After the hullaballoo of the first two weeks of this month, both here and back home, my life here has settled down into a rhythm I find very much to my liking. Life in the Icelandic Community Center at Seestraße 114, as we have come to call it, is quite pleasant - a great deal of baking and music-making, laid-back dinners followed with Icelandic pancakes and ice tea, and the occasional DVD and microwaved popcorn (Bio, of course, like everything in this country...) are the principal activities in our little colony. The "alvöru íslensk pönnukökupanna" - real Icelandic pancake pan - that Hildur's mom sent her has been getting quite a workout.
School has its ups and downs. On less sunny days, the sterile coldness of the academic environment (especially in Potsdam) gets under my skin, but on the whole I think that is more my yellow side speaking than anything else. Being treated like a nuisance, a statistic, or simply a non-entity in most situations does little to defuse the already alienating nature of being a one-semester exchange student without the support of an Erasmus network or any sort of an academic advising system. The language barrier only rarely hinders my comprehension, but I find it requires an almost gargantuan effort for me to find my voice in class. As many of you know what a tendency for verbal diarrhea I have, you can imagine how ironic this turn of events is!

Supplied information -

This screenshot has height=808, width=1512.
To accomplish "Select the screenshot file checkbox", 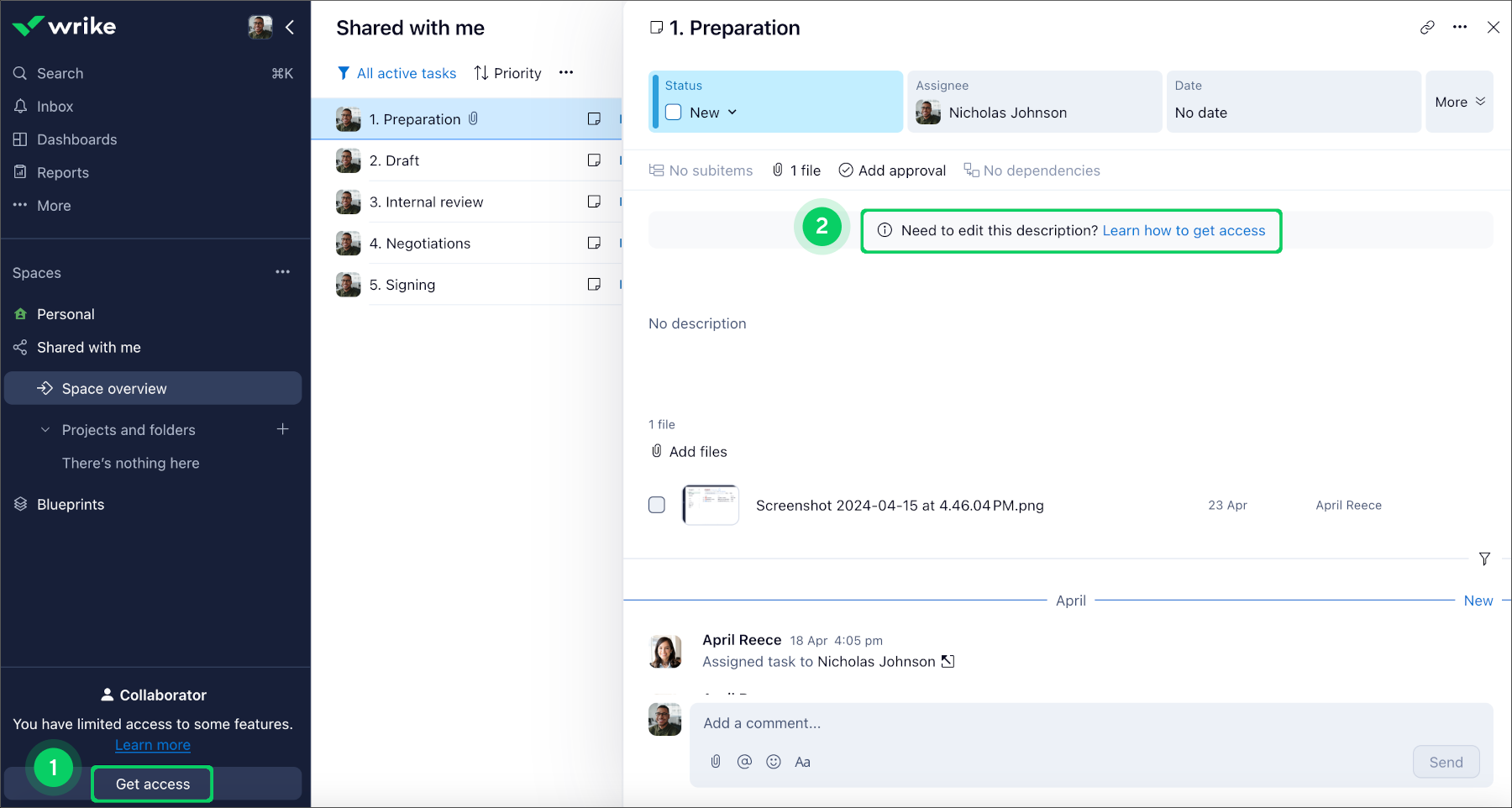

Challenges -
1: Answer these about the exchange-student post, one per line:
(a) What street address is given for the Icelandic Community Center?
(b) Who sent Hildur the Icelandic pancake pan?
(c) In which place is the academic environment described as especially sterile and cold?
2: Write out the exchange-student post from "After the hullaballoo" to "quite a workout.".
3: Continue the exchange-student post from the point where it stops.

Outputs for the tasks -
1:
(a) Seestraße 114
(b) Her mom
(c) Potsdam

2:
After the hullaballoo of the first two weeks of this month, both here and back home, my life here has settled down into a rhythm I find very much to my liking. Life in the Icelandic Community Center at Seestraße 114, as we have come to call it, is quite pleasant - a great deal of baking and music-making, laid-back dinners followed with Icelandic pancakes and ice tea, and the occasional DVD and microwaved popcorn (Bio, of course, like everything in this country...) are the principal activities in our little colony. The "alvöru íslensk pönnukökupanna" - real Icelandic pancake pan - that Hildur's mom sent her has been getting quite a workout.

3:
The high points, however, come when I am curled up with a book, or two, or three, in my room in the afternoons and evenings - which is a good deal of the time. It is then that I find myself thinking, "this is how one should study literature!" My days are almost entirely taken up with reading - on the trains, at the breakfast table in the mornings, all afternoon and evening when I get home from class, and at narly every free moment in between. Even though only a two weeks have gone by at Potsdam, and three at Humboldt, I can already feel the web of associations growing, and the reading list for the rest of the quarter should only capitalize on that.
I got my library card for the amaaaaazing Staatsbibliothek zu Berlin (Berlin State Library) yesterday. I'm still finding my way around the library system, which consists of three separate locations, a bazillion different reading rooms, and all sorts of regulations governing what you can take in to the main part of the buildings with you - for example, no backpacks or bags, no jackets/overcoats, but a clear plastic bag with the stuff you need to have with you. I decided to do things the old-fashioned way yesterday, went in with just a notebook and a pencil case, and spent five hours copying quotations on Schwanengesang from various books about Schubert by hand. It was so much fun! I also ordered three books online, and have to go get them from the house in Potsdamer Straße today. They're all for my honors research project, and look downright delicious. Can't wait!
In other news,
Prince Polo supplies may soon run out in Iceland...wtf? Also, my heart goes out to the thousands of people who lost their jobs this weekend. After a month and a half of fear, things are now really starting to get bad for a lot of people, and I worry. This is all so darn surreal...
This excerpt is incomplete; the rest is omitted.